Open until January 5, 2020, at The Corning Museum of Glass, the exhibition New Glass Now aims to teach visitors about the exciting field of contemporary glass. Through 100 works of art and design in glass, the exhibition is a snapshot of the wide-ranging themes, ideas, and techniques glass artists are engaging with today. A handful of these 100 artists carry this idea of capturing a moment in time one step further by evoking a specific time or place in their work. Whether the location is personally meaningful to the artist, or completely imaginary, many of the artworks in New Glass Now grapple with how to explore or capture a sense of place.
In 2016, Philip Johnson’s Glass House in New Caanan, Connecticut, commissioned internationally-renowned contemporary artist Miya Ando to develop an editioned sculpture to sell at their Design Shop.
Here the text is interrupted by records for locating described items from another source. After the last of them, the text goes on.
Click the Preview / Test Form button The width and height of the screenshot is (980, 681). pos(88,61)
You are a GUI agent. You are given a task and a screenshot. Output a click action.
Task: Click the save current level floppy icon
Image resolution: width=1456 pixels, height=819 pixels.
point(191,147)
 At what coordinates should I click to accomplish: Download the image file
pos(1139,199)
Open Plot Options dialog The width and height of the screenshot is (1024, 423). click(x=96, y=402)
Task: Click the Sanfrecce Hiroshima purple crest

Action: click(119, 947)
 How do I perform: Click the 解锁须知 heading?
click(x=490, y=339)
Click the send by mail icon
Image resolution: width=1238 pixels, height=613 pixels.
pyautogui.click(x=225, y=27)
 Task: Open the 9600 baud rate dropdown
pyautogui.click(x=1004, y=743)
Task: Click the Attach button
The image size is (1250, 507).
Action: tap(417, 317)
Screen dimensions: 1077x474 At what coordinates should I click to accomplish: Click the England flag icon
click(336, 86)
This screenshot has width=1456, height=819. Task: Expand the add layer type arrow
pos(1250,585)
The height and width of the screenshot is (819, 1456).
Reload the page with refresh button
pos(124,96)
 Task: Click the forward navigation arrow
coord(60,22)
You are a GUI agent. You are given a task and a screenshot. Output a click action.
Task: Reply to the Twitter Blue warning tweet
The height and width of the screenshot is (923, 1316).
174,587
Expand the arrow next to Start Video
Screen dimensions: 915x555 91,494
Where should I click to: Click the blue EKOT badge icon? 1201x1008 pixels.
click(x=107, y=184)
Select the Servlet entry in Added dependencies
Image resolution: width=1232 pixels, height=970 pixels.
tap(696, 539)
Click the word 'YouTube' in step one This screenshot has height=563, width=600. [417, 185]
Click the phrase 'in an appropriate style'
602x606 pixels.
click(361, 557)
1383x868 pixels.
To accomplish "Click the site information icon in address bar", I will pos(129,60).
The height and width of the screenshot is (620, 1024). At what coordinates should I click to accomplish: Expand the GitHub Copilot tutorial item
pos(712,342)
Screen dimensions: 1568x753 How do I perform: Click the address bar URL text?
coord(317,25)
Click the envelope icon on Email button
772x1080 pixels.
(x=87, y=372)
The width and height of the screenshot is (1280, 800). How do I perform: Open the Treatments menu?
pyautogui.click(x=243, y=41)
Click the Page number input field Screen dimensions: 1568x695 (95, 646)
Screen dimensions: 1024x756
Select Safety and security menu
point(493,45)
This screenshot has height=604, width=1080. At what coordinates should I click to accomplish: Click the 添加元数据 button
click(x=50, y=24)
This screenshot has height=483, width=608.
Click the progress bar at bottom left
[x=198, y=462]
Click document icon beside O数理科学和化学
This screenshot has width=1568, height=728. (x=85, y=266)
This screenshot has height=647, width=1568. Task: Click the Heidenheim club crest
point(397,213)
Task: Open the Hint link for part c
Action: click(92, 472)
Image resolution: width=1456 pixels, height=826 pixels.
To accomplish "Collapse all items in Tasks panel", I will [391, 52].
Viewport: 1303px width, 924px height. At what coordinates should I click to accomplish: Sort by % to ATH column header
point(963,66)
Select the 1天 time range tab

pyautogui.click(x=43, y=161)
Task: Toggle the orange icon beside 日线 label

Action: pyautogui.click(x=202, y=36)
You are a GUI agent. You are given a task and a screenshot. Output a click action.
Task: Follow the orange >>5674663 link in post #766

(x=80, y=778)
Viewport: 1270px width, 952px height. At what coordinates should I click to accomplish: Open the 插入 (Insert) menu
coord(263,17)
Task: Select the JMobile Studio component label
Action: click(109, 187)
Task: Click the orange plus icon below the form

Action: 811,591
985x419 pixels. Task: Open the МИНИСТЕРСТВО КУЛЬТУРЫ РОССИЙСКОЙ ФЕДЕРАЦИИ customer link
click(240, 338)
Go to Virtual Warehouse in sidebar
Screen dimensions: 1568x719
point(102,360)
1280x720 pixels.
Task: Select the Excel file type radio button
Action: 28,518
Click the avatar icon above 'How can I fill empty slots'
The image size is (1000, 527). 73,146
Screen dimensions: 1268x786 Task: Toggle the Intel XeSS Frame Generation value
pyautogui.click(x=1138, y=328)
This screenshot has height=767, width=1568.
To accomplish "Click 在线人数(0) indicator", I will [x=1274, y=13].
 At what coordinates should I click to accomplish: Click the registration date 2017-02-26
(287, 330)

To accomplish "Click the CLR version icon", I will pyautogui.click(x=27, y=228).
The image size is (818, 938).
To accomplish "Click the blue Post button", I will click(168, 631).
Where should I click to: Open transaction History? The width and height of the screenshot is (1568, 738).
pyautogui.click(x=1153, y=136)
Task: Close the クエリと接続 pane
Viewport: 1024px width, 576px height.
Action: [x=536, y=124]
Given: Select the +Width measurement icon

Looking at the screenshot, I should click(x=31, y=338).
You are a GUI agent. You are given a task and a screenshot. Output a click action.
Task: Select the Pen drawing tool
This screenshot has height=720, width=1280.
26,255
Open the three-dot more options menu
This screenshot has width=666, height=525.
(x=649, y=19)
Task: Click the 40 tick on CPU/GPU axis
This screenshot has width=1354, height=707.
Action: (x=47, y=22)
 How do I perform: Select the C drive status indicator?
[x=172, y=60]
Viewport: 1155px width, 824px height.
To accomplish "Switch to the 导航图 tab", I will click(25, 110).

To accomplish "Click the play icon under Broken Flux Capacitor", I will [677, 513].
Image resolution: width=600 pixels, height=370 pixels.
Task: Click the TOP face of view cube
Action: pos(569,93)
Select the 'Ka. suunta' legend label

Ando, known for her watercolor-like paintings on sheets of aluminum, turned to the image of a fleeting cloud to capture the calm and contemplative environment of this icon of modern architecture. In her body of work, Ando often explores the Buddhist concepts of compassion, wisdom, and impermanence. The piece she created for the Glass House, titled Kumo (Cloud) for Glass House (Shizen), Nature Series, is a glass cube containing a laser-etched cloud. She photographed this cloud above the house during a visit. The piece contains a meditative environment, inviting the viewer to gaze inside.[1] Not only is Ando capturing the calm feeling of the Glass House in a portable object, but also the singular moment when the cloud floated overhead. Impermanence, another important concept to Buddhists, is a common thread that runs through Ando’s work. She uses transparency to embody this concept, most often using the medium of glass.[2]
A few artists in the exhibition capture time and place on a grander scale. Where? Earth. When? 2019. They are grappling with how people today are leaving their mark on the planet and posit that we will be remembered by what we leave behind. To glass artist Sarah Briland, the legacy of our contemporary culture will be our plastic garbage, preserved like fossils in the earth’s crust. Briland makes what she calls “future fossils,” creating what she imagines the people of the planet earth, thousands of years from now, will discover of today’s plastic-ridden lifestyle. Problematica (Foam Rock) is a sheet of plastic foam permeated with resin and glass microspheres to create a petrified artifact of our throw-away culture.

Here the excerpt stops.